Set problem:
Can you repeat all of the records below, swapping "Where should I click to" for "Where do I click to" and leaving everything else unchanged?
--- begin Record extracts ---
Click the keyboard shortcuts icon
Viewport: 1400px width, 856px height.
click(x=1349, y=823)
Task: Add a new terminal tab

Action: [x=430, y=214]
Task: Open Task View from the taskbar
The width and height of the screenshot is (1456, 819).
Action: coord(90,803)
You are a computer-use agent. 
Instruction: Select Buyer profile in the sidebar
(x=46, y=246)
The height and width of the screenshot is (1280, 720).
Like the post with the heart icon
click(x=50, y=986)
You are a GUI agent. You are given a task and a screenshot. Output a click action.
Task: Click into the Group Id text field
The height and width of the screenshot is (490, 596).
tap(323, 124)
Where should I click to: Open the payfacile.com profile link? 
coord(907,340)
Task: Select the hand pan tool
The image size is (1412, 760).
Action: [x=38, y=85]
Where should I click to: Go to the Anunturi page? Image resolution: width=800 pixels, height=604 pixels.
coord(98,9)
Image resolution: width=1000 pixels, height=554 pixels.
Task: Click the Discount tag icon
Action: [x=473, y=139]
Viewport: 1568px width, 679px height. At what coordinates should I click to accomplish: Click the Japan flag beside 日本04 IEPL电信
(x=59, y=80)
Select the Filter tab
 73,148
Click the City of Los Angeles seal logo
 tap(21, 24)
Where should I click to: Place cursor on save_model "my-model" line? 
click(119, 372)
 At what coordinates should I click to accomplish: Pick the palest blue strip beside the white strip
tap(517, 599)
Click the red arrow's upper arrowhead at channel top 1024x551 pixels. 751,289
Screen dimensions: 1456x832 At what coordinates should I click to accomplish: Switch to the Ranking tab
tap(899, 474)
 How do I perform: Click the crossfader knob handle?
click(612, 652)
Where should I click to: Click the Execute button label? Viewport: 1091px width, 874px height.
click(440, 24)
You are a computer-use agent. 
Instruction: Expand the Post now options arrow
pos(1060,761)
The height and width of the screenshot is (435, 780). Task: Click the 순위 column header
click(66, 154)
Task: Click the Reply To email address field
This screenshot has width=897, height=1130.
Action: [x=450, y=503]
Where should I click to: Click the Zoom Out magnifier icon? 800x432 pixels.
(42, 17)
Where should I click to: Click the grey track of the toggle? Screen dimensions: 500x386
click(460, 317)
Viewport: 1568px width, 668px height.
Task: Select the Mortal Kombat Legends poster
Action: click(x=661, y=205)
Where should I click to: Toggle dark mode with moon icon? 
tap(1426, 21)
--- end Record extracts ---
Solution to the exercise:
Click the keyboard shortcuts icon
Viewport: 1400px width, 856px height.
click(x=1349, y=823)
Task: Add a new terminal tab

Action: [x=430, y=214]
Task: Open Task View from the taskbar
The width and height of the screenshot is (1456, 819).
Action: coord(90,803)
You are a computer-use agent. 
Instruction: Select Buyer profile in the sidebar
(x=46, y=246)
The height and width of the screenshot is (1280, 720).
Like the post with the heart icon
click(x=50, y=986)
You are a GUI agent. You are given a task and a screenshot. Output a click action.
Task: Click into the Group Id text field
The height and width of the screenshot is (490, 596).
tap(323, 124)
Where do I click to: Open the payfacile.com profile link? 
coord(907,340)
Task: Select the hand pan tool
The image size is (1412, 760).
Action: [x=38, y=85]
Where do I click to: Go to the Anunturi page? Image resolution: width=800 pixels, height=604 pixels.
coord(98,9)
Image resolution: width=1000 pixels, height=554 pixels.
Task: Click the Discount tag icon
Action: [x=473, y=139]
Viewport: 1568px width, 679px height. At what coordinates should I click to accomplish: Click the Japan flag beside 日本04 IEPL电信
(x=59, y=80)
Select the Filter tab
 73,148
Click the City of Los Angeles seal logo
 tap(21, 24)
Where do I click to: Place cursor on save_model "my-model" line? 
click(119, 372)
 At what coordinates should I click to accomplish: Pick the palest blue strip beside the white strip
tap(517, 599)
Click the red arrow's upper arrowhead at channel top 1024x551 pixels. 751,289
Screen dimensions: 1456x832 At what coordinates should I click to accomplish: Switch to the Ranking tab
tap(899, 474)
 How do I perform: Click the crossfader knob handle?
click(612, 652)
Where do I click to: Click the Execute button label? Viewport: 1091px width, 874px height.
click(440, 24)
You are a computer-use agent. 
Instruction: Expand the Post now options arrow
pos(1060,761)
The height and width of the screenshot is (435, 780). Task: Click the 순위 column header
click(66, 154)
Task: Click the Reply To email address field
This screenshot has width=897, height=1130.
Action: [x=450, y=503]
Where do I click to: Click the Zoom Out magnifier icon? 800x432 pixels.
(42, 17)
Where do I click to: Click the grey track of the toggle? Screen dimensions: 500x386
click(460, 317)
Viewport: 1568px width, 668px height.
Task: Select the Mortal Kombat Legends poster
Action: click(x=661, y=205)
Where do I click to: Toggle dark mode with moon icon? 
tap(1426, 21)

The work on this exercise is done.